What is National Data Privacy Day?

Data Privacy Day on January 28 reminds people to prioritize data security as their online and offline lives merge. Most of them don’t give much thought to data privacy until after they’ve already been the victim of a data breach, even though they live in an increasingly digital world.

As people increasingly rely on digital technologies to handle all aspects of their lives, they must reevaluate how much personal information they reveal, where and when they reveal it, and with whom they share it.

 

What Exactly is Data Privacy?

Companies of all sizes gather information about their clientele, potential clients, and staff members. It is done so that they can track their clientele, learn more about the industry, and find ways to better serve their customers. Information about a person includes but is not limited to, that person’s name, Social Security number, birthdate, mother’s maiden name, location, race, ethnicity, religion, genetic data, biometric records, medical history, education history, and employment history.

Data privacy, also known as information privacy, concerns the security of such information and the observance of applicable data protection regulations.

 

What is the History of National Data Privacy Day?

The importance of protecting personal information is not a recent phenomenon or a feature of the digital era. Information about us has been vulnerable to theft for decades. Collecting personal information, both legally and illegally, has become much simpler thanks to the advent of digital technologies.

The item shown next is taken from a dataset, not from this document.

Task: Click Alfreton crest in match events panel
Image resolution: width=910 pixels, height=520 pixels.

Protecting personal information isn’t typically at the top of most people’s daily to-do lists. You probably didn’t give it much thought when you turned on your desktop, laptop, or mobile phone this morning to do the myriad of mundane tasks we routinely perform with the help of technology, such as checking email, reading the news, researching investments, and more.

While data security and privacy are intertwined, they are not the same. To illustrate the distinction, people find it helpful to compare data security to physical security measures such as installing window bars.

Most end-users don’t give much thought to data privacy beyond ensuring no one else has their passwords. There is an implicit assumption that software and data service providers will protect the private information they obtain from their customers in exchange for access to their products and services. However, companies today do not necessarily treat the personal data they collect as confidential.

Data Privacy Day is a wake-up call for anyone “on the grid,” meaning they use any kind of digital device for any reason, and who believes their data is secure because they have installed anti-spam and firewall programs.

 

What is the Importance of Data Privacy?

What you know about yourself is valuable. Suppose your information falls into the hands of cybercriminals. In that case, it will be sold on the “dark web” over and over again for years to hackers and spammers who will, at best, bombard you with annoying spam and, at worst, use your personal information to empty your bank accounts, investment accounts, buy homes and cars, and go on luxurious cruise vacations on your credit.

 

Whose Responsibility is it to Ensure the Security of Personal Information?

There is currently no agreement on who is accountable for protecting personal information. Some people believe businesses and governments have the best grasp on this complicated issue, while others believe it is the responsibility of individuals to safeguard their personal information.